Inference-time Scaling (Test-time Compute)

Scale Up Training, or Extend Inference?

Traditional LLM performance improvements have centered on "training-time scaling": more data, larger models, longer training runs. The evolution from GPT-3 to GPT-4 is a prime example of this approach.

Inference-time scaling operates on a different premise. Rather than increasing model size, it varies the amount of computation used at inference time based on the difficulty of the problem. "What's the weather today?" gets answered in one step, while "verify this mathematical proof" triggers dozens of steps of internal reasoning. OpenAI's o1/o3 and Anthropic's Claude with extended thinking both adopt this approach.

How It Works

The model internally generates "thinking tokens," explicitly unfolding the reasoning process before arriving at a final answer. The key difference from externally prompting Chain-of-Thought (CoT) is that the model itself generates long reasoning chains as needed, without external instruction.

Methods for controlling the compute budget vary by model. Options include setting an upper limit on token count, cutting off reasoning once confidence exceeds a threshold, or running multiple reasoning paths in parallel and taking a majority vote (Best-of-N).

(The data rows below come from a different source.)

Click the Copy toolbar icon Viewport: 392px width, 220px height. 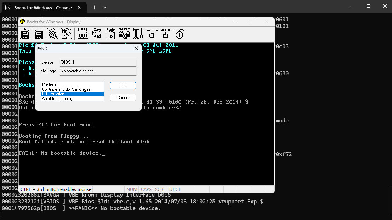point(97,34)
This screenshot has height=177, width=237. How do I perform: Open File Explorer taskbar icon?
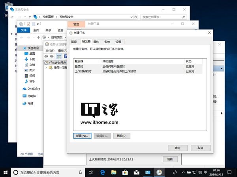click(114, 172)
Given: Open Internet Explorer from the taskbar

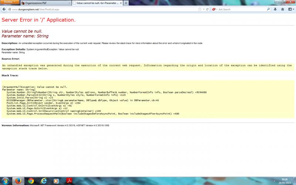Looking at the screenshot, I should pyautogui.click(x=44, y=181).
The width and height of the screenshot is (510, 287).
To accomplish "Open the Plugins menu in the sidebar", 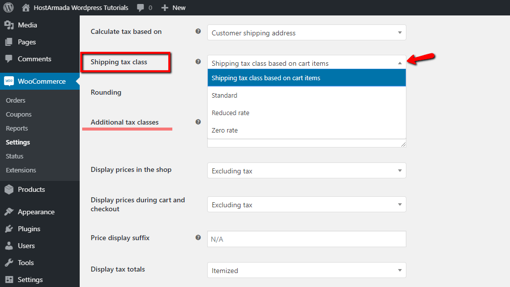I will 29,229.
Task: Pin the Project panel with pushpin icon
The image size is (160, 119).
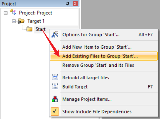Action: coord(68,4)
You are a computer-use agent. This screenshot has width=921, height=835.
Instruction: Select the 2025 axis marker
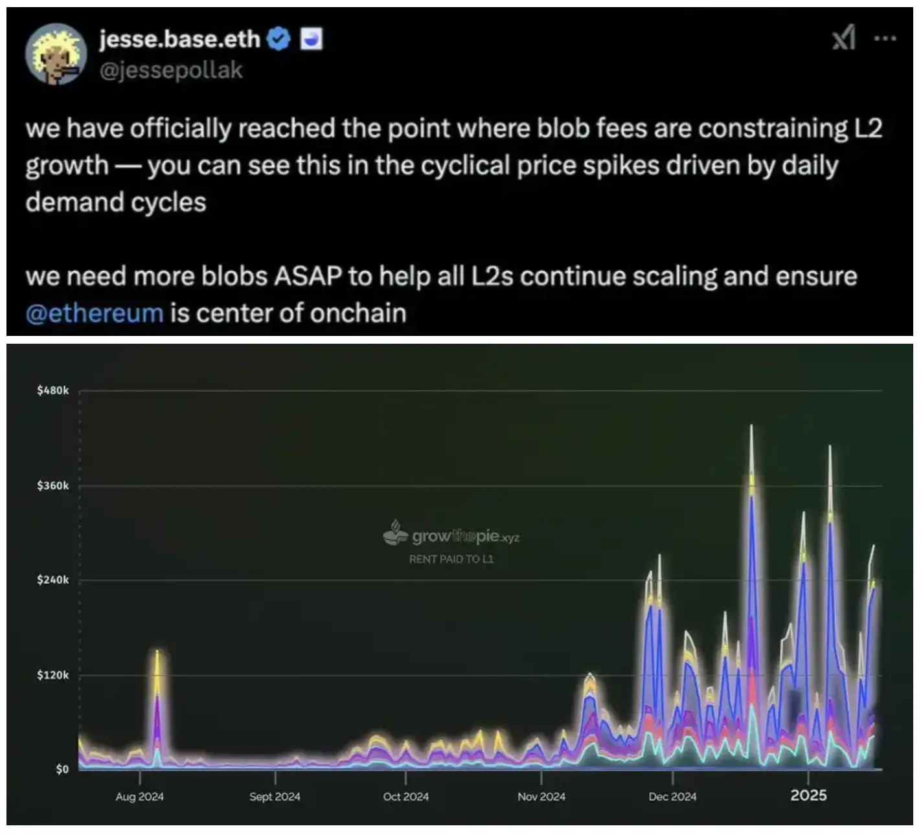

Why It's Attracting Attention

Training-time scaling faces a "data wall" and a "cost wall." High-quality training data is finite, and doubling a model's size costs far more than simply twice as much. Inference-time scaling, by contrast, resembles a pay-as-you-go model where costs are incurred only when needed. In production environments where the majority of queries are straightforward, this approach allows average costs to be kept low while improving the ability to handle difficult problems.

As of 2026, "hybrid scaling"—combining both training-time and inference-time scaling—is becoming the mainstream approach.